## Your instructions
Reproduce verbatim everything from the line containing "Image resolution: width=594" down to the end of the rows below.

## Word and item position data
• • • • • • •

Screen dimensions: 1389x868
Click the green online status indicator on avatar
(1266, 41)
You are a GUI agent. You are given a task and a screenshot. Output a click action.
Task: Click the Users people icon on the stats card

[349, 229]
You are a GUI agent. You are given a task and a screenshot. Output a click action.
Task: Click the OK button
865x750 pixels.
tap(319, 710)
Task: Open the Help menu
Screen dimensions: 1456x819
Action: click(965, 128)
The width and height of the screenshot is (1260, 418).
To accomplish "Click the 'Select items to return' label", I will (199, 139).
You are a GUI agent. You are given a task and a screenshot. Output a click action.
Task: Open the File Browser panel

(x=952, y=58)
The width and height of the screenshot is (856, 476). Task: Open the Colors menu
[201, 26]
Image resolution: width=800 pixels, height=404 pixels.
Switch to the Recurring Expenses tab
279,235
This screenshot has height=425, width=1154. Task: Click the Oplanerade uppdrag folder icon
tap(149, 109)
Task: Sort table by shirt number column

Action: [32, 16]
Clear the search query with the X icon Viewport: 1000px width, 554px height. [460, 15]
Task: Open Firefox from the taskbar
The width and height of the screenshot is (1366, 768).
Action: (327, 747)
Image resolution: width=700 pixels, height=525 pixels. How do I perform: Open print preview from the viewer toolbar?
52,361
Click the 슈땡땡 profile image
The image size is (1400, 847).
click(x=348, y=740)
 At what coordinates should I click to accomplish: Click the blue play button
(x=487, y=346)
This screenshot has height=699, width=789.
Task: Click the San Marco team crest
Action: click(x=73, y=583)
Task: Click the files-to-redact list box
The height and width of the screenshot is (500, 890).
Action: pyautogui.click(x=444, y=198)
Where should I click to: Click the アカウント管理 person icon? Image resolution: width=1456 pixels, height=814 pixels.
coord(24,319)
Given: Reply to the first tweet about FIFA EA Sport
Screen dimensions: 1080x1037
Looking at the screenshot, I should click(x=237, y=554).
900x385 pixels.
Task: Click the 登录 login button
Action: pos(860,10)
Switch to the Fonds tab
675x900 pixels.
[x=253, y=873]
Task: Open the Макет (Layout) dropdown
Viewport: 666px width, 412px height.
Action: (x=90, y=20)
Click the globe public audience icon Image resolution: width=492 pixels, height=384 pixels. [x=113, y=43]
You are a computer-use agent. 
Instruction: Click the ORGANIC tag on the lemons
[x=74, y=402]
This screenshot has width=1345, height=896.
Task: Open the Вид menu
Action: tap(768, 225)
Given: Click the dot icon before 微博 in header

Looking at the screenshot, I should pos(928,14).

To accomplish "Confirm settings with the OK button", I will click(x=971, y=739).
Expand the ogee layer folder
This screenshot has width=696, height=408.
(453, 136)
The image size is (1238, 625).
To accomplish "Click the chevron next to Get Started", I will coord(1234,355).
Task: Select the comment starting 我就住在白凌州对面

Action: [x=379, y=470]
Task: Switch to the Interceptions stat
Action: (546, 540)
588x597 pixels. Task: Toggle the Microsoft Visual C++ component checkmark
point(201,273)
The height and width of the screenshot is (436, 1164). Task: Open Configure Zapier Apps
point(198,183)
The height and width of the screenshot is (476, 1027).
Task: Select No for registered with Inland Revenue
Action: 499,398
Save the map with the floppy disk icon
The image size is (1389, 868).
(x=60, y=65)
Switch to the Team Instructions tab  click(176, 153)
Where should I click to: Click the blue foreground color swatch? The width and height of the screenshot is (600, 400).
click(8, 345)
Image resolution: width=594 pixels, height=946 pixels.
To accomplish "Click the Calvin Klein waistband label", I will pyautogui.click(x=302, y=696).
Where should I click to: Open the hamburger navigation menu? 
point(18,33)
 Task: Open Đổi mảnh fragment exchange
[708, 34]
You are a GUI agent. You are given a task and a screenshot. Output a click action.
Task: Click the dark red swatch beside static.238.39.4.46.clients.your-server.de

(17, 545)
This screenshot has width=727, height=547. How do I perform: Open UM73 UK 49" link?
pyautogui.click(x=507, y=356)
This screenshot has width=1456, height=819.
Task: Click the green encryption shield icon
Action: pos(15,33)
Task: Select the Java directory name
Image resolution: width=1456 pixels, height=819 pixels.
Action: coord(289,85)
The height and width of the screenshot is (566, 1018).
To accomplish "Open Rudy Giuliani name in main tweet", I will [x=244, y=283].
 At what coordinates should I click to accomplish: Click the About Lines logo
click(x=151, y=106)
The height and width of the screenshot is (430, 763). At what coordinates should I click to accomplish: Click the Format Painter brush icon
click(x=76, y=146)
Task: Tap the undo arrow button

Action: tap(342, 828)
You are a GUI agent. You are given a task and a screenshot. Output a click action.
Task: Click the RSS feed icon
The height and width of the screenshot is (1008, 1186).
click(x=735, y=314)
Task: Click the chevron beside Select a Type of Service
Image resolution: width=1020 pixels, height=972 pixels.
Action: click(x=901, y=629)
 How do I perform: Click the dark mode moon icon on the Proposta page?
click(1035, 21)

• • • • • • •

## Task result
Image resolution: width=594 pixels, height=946 pixels.
To accomplish "Click the Calvin Klein waistband label", I will pyautogui.click(x=302, y=696).
Where should I click to: Open the hamburger navigation menu? 
point(18,33)
 Task: Open Đổi mảnh fragment exchange
[708, 34]
You are a GUI agent. You are given a task and a screenshot. Output a click action.
Task: Click the dark red swatch beside static.238.39.4.46.clients.your-server.de

(17, 545)
This screenshot has width=727, height=547. How do I perform: Open UM73 UK 49" link?
pyautogui.click(x=507, y=356)
This screenshot has width=1456, height=819.
Task: Click the green encryption shield icon
Action: pos(15,33)
Task: Select the Java directory name
Image resolution: width=1456 pixels, height=819 pixels.
Action: coord(289,85)
The height and width of the screenshot is (566, 1018).
To accomplish "Open Rudy Giuliani name in main tweet", I will [x=244, y=283].
 At what coordinates should I click to accomplish: Click the About Lines logo
click(x=151, y=106)
The height and width of the screenshot is (430, 763). At what coordinates should I click to accomplish: Click the Format Painter brush icon
click(x=76, y=146)
Task: Tap the undo arrow button

Action: tap(342, 828)
You are a GUI agent. You are given a task and a screenshot. Output a click action.
Task: Click the RSS feed icon
The height and width of the screenshot is (1008, 1186).
click(x=735, y=314)
Task: Click the chevron beside Select a Type of Service
Image resolution: width=1020 pixels, height=972 pixels.
Action: click(x=901, y=629)
 How do I perform: Click the dark mode moon icon on the Proposta page?
click(1035, 21)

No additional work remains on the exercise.